Interactive Scala shell for Apache Spark with distributed computing capabilities
—
Custom class loader system for loading REPL-compiled classes on remote Spark executors with support for RPC and Hadoop filesystem access.
A ClassLoader that reads classes from a Hadoop FileSystem or Spark RPC endpoint, used to load classes defined by the interpreter when the REPL is used.
/**
* A ClassLoader for reading REPL-compiled classes from remote sources
* Supports both Spark RPC and Hadoop FileSystem for class distribution
* @param conf Spark configuration
* @param env Spark environment for RPC access
* @param classUri URI pointing to class file location (spark:// or hdfs://)

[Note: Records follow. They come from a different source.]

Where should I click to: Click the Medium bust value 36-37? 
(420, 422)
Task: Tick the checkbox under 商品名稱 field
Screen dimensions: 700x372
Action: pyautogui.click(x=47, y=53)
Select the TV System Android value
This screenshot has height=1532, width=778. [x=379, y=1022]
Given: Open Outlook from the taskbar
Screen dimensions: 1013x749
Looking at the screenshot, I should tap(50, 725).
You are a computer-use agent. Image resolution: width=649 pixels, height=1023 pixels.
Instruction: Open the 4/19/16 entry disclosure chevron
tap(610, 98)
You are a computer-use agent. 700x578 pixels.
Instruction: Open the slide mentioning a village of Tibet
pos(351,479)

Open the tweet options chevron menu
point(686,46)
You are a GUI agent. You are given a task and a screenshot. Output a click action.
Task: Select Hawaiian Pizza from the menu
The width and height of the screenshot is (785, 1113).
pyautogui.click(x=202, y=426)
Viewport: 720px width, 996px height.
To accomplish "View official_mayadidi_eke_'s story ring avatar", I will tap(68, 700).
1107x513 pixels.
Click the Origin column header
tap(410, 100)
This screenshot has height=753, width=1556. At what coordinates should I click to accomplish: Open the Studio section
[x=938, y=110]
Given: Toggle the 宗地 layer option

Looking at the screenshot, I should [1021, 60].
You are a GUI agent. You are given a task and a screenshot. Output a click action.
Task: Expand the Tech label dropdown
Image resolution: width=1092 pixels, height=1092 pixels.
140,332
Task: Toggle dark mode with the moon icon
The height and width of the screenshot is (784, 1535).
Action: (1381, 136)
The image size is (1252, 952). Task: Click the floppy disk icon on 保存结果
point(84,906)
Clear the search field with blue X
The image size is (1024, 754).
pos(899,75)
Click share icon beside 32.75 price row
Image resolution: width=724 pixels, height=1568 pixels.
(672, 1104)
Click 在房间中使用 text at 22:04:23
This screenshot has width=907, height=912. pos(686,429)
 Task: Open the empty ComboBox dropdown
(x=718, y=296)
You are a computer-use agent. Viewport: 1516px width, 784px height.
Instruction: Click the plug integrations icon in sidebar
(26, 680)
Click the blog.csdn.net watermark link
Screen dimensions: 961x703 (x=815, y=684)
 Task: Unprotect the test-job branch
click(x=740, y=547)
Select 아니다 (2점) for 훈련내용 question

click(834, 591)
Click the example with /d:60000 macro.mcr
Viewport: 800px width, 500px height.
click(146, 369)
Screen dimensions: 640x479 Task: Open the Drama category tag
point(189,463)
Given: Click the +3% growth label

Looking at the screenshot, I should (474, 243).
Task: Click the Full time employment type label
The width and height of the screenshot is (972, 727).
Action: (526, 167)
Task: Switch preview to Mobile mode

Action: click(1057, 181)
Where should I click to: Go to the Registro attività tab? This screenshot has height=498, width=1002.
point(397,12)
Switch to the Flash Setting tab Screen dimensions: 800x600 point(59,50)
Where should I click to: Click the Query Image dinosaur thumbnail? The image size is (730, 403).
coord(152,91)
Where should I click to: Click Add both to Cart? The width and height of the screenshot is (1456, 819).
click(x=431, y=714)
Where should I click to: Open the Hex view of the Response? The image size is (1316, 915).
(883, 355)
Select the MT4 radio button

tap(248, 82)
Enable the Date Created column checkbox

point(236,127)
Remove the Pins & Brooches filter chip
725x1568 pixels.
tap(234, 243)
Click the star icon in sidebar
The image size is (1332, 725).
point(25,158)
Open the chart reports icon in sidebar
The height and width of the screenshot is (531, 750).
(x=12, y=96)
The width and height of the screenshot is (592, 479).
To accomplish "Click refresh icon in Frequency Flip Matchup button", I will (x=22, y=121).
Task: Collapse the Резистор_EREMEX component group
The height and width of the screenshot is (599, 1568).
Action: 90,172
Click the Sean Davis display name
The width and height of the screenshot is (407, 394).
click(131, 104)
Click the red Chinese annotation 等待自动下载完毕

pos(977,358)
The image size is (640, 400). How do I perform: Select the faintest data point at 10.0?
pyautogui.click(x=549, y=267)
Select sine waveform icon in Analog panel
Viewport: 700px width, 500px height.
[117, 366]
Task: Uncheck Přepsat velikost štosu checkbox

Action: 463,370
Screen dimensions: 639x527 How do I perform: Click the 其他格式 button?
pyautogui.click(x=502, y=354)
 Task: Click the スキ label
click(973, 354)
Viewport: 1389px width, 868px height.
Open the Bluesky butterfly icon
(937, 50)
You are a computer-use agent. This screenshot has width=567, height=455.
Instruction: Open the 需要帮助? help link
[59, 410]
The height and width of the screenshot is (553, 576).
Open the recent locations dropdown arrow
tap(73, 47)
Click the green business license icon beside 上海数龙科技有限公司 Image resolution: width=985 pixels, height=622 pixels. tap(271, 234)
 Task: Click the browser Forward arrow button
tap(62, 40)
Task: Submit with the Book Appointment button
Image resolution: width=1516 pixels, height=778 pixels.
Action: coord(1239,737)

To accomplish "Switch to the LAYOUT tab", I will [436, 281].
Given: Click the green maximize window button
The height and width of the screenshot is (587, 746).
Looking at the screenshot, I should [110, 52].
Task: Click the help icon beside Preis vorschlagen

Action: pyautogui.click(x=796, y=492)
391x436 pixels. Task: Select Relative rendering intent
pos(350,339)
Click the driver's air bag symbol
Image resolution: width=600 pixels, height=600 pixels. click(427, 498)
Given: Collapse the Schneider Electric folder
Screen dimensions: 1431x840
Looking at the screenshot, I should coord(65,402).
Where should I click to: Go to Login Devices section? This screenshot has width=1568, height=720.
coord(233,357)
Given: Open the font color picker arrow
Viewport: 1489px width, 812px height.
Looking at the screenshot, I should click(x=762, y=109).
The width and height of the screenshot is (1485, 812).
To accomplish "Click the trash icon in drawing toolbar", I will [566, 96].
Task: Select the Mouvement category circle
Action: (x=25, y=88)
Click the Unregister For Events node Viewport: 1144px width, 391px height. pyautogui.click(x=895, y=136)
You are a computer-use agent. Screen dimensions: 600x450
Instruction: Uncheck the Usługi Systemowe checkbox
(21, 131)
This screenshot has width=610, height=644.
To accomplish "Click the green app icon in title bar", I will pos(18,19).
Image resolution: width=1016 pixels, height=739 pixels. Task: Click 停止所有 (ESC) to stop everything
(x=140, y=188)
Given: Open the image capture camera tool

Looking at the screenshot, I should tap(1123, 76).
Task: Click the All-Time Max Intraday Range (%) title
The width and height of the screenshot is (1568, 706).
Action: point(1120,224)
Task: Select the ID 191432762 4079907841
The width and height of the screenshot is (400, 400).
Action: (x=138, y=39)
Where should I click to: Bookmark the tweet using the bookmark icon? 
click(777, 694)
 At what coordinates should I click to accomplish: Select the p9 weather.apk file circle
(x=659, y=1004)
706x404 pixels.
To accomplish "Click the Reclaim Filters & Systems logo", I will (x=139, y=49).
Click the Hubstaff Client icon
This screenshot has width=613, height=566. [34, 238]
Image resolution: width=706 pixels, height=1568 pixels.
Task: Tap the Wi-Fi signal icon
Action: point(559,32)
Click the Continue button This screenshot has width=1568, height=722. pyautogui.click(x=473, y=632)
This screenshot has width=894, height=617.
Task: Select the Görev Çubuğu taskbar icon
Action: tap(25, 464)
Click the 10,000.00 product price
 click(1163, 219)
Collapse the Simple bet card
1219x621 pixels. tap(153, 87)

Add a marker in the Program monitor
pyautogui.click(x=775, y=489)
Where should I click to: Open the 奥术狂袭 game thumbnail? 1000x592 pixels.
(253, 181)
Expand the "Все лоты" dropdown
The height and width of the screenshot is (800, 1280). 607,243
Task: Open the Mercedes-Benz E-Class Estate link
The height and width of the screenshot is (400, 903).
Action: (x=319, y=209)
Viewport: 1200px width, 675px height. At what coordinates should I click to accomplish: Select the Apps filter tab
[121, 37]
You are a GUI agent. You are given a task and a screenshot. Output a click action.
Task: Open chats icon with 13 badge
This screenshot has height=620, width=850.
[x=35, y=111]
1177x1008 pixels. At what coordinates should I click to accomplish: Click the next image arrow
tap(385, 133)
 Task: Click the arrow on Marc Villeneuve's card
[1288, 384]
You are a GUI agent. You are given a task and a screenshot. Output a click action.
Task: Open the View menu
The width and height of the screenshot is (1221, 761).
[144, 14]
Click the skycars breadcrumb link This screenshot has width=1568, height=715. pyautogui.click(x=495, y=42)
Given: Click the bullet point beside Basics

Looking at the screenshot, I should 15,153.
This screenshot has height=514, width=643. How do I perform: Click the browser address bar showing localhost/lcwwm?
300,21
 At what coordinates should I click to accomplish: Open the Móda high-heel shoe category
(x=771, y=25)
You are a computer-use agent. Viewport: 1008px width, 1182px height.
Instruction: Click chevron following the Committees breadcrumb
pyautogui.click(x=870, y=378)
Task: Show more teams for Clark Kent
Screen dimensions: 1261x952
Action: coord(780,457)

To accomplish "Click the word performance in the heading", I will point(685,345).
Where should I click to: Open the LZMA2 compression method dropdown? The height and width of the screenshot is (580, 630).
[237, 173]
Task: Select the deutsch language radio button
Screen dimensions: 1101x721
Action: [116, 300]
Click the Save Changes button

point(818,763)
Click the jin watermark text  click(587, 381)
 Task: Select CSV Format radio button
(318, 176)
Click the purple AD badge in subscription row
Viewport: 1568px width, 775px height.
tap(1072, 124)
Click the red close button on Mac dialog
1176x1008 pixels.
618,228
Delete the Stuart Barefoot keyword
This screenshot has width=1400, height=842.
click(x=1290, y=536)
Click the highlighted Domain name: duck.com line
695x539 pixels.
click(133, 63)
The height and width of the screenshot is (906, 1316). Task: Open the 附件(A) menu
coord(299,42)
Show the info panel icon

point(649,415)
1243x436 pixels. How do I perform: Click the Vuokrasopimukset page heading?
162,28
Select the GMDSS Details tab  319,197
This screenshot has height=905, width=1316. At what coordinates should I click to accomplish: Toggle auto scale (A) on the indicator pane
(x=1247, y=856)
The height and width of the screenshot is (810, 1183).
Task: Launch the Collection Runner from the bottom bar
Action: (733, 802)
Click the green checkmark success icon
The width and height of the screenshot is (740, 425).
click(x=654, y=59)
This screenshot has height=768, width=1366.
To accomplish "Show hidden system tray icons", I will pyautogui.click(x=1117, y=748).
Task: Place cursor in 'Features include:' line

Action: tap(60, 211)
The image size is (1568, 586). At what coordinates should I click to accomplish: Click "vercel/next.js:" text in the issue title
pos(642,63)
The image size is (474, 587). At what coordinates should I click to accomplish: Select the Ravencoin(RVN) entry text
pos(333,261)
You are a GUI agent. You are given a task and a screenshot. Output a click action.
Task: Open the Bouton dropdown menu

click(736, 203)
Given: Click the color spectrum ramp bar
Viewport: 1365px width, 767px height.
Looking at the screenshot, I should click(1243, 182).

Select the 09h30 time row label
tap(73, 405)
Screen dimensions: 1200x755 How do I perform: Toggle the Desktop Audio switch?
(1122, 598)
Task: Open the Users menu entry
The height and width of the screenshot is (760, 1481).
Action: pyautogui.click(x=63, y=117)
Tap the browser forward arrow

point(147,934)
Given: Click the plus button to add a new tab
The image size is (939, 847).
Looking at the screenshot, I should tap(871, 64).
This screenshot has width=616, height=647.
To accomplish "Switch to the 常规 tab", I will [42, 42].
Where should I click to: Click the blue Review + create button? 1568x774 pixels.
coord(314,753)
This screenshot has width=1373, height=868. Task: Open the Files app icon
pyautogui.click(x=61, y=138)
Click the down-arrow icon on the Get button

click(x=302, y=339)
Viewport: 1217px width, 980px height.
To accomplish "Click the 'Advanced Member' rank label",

* @param parent Parent class loader
* @param userClassPathFirst Whether to prioritize user classpath over parent
*/
class ExecutorClassLoader(
conf: SparkConf,
env: SparkEnv,
classUri: String,
parent: ClassLoader,
userClassPathFirst: Boolean
) extends ClassLoader(null) with Logging {
/** URI parsing and directory path extraction */
val uri: URI
val directory: String
/** Parent class loader wrapper */
val parentLoader: ParentClassLoader
/**
* Find and load a class by name
* Respects userClassPathFirst setting for load order
* @param name Fully qualified class name
* @return Loaded Class object
*/
override def findClass(name: String): Class[_]
/**
* Find a class locally from the REPL class server
* @param name Fully qualified class name
* @return Some(Class) if found, None otherwise
*/
def findClassLocally(name: String): Option[Class[_]]
/**
* Read and transform class bytecode
* Special handling for REPL wrapper classes
* @param name Class name
* @param in Input stream with class bytes
* @return Transformed class bytecode
*/
def readAndTransformClass(name: String, in: InputStream): Array[Byte]
/**
* URL-encode a string, preserving only slashes
* @param str String to encode
* @return URL-encoded string
*/
def urlEncode(str: String): String
/** Get resource by name (delegates to parent) */
override def getResource(name: String): URL
/** Get all resources by name (delegates to parent) */
override def getResources(name: String): java.util.Enumeration[URL]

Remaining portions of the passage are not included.